What if I came up with a theme in the morning, then improvised variations throughout the day? What would that add up to? Call it a variation on the theme and variations idea, but in the form of a diary of a single day in the life of Peter Saltzman.
Like the Sonata Allegro form I discussed in episode #26, the **Theme and Variations** form has a long history—and not just in classical music. In fact, having a theme, then varying it, is fundamental to the music-making process itself. And like the sonata-allegro form, the Theme and Variations form is, in some ways a primary way of creating music in larger structures.
- State a theme (usually, but not always in some song form)
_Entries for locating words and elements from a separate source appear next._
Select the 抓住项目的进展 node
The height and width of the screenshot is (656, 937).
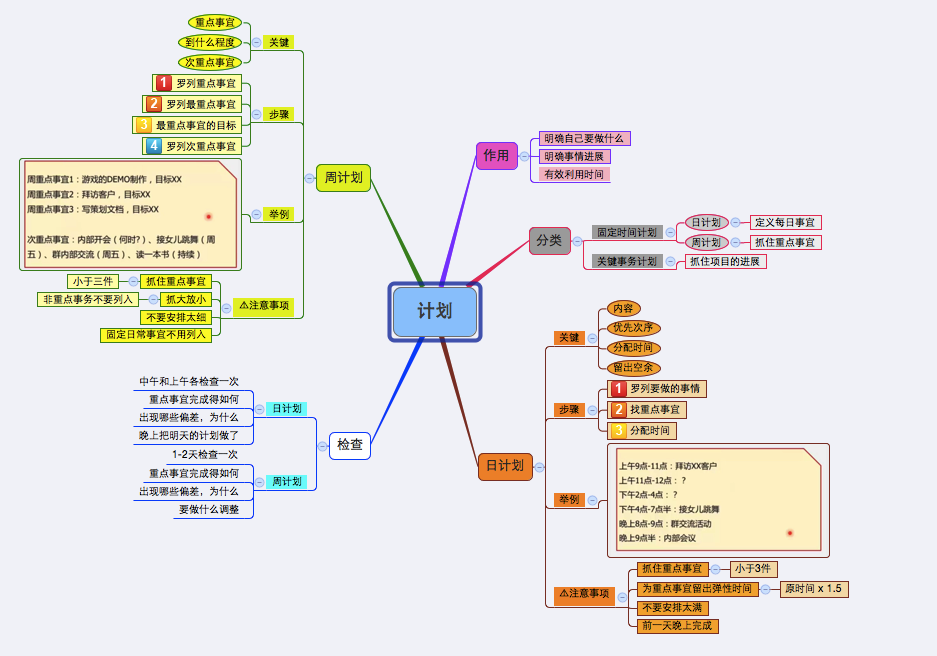click(x=725, y=262)
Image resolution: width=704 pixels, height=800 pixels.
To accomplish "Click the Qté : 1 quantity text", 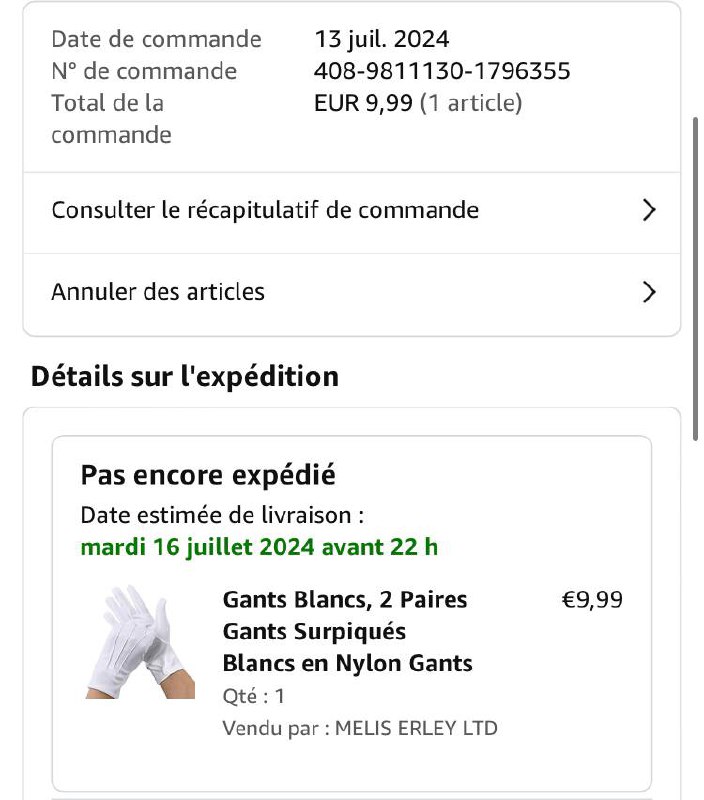I will click(x=254, y=696).
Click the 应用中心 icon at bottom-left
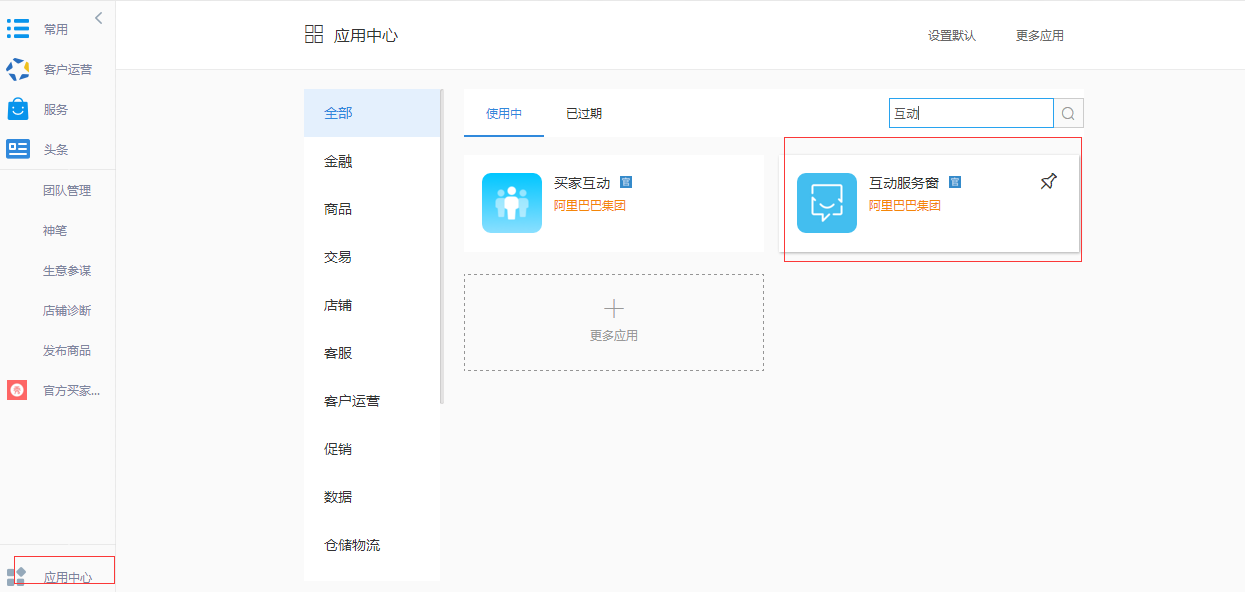 click(x=16, y=576)
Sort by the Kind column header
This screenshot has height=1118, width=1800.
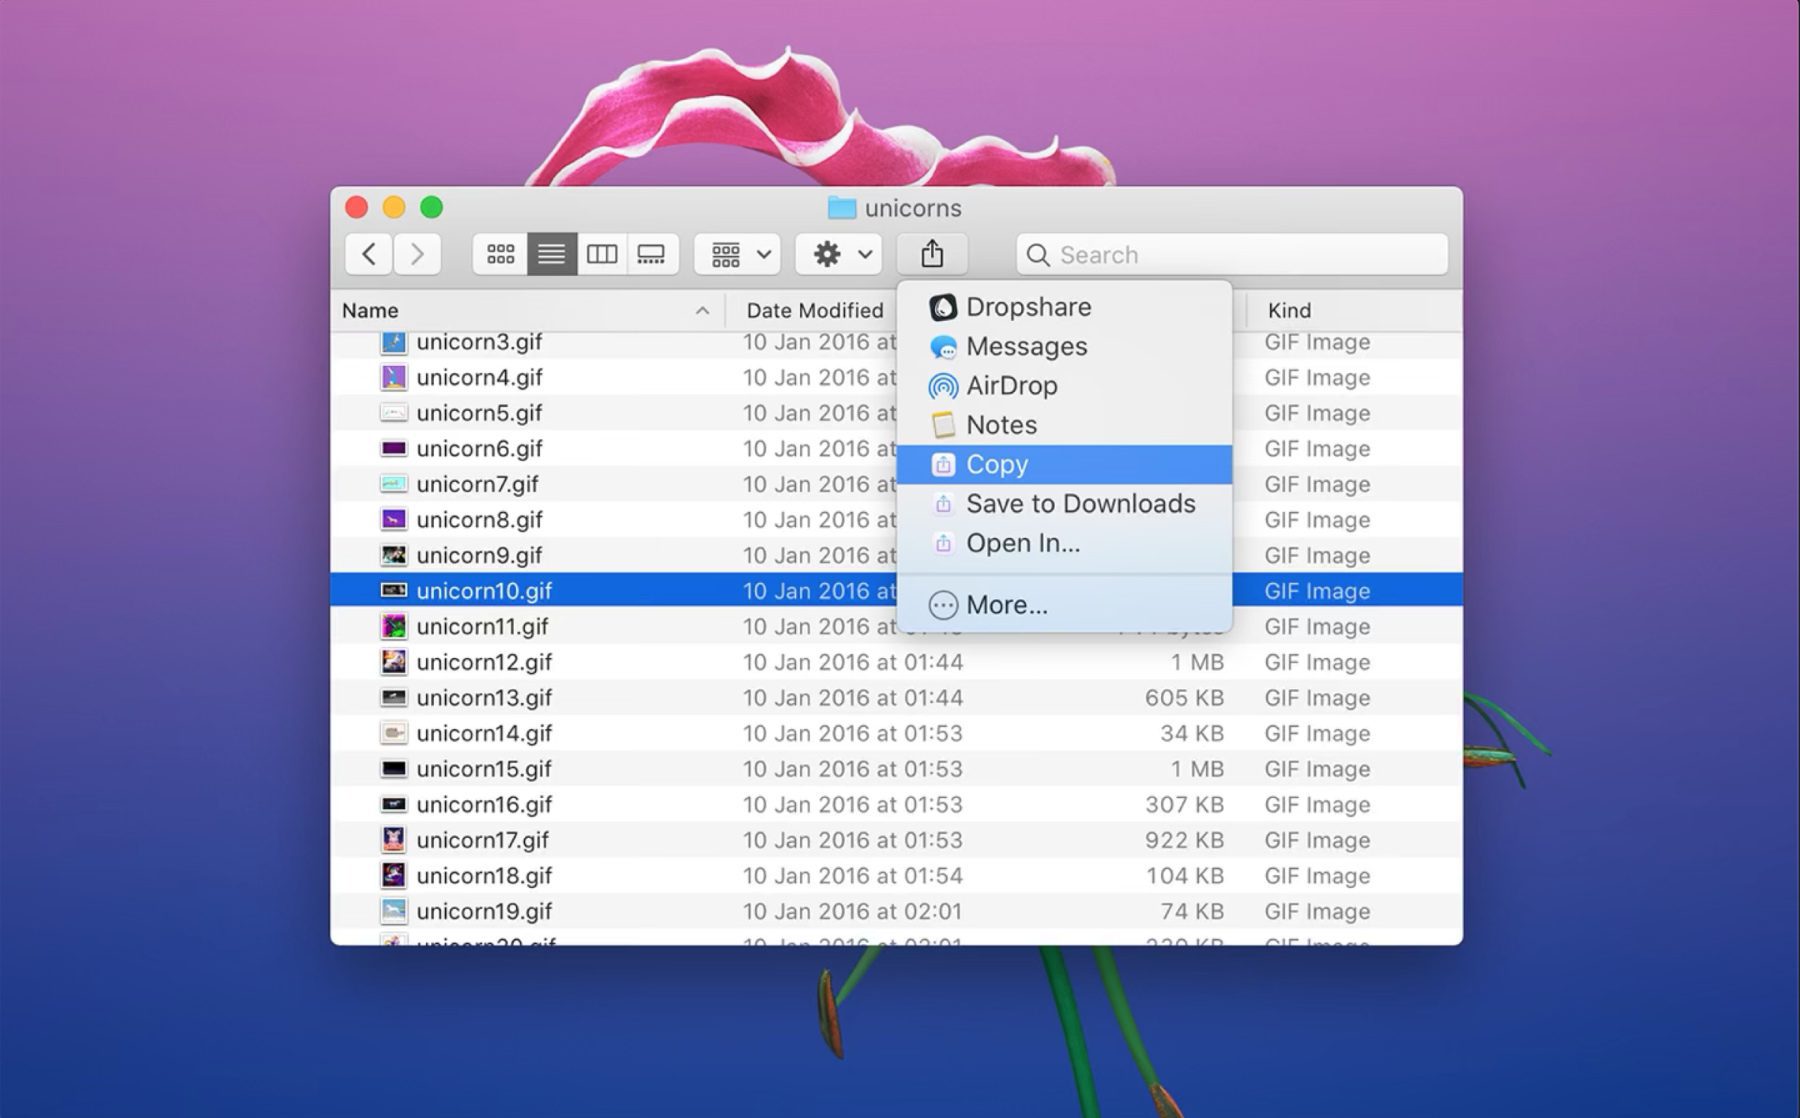(x=1290, y=310)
- Improvise or compose multiple discrete variations on that theme By discrete, I mean that you, the listener, should be able to easily discern where one variation begins and ends. Each variation is, in a sense, its own little self-contained piece of music, and each will normally have a particular characteristic or characteristics that easily distinguishes it from the others. The attributes can include:
Key center and mode (major or minor)
Groove and time signature
3. End with a variation that acts as a fitting conclusion
Of course, how all of this unfolds depends on the era, the composer, and the context of the theme and variations itself. Often, as in the case of some Beethoven sonatas and symphonies (see the final movement of the Eroica), the form is used as a movement in a multi-movement piece.
In my case, at least for IOTL, the theme and variations are improvised. That is the part of the context for how these variations unfold. The other part is that I decided to relate each variation to something that was going on in my day. Or perhaps to describe my day in the form of improvised musical notes. It doesn’t matter in the end: the music works or doesn’t work on its own merits.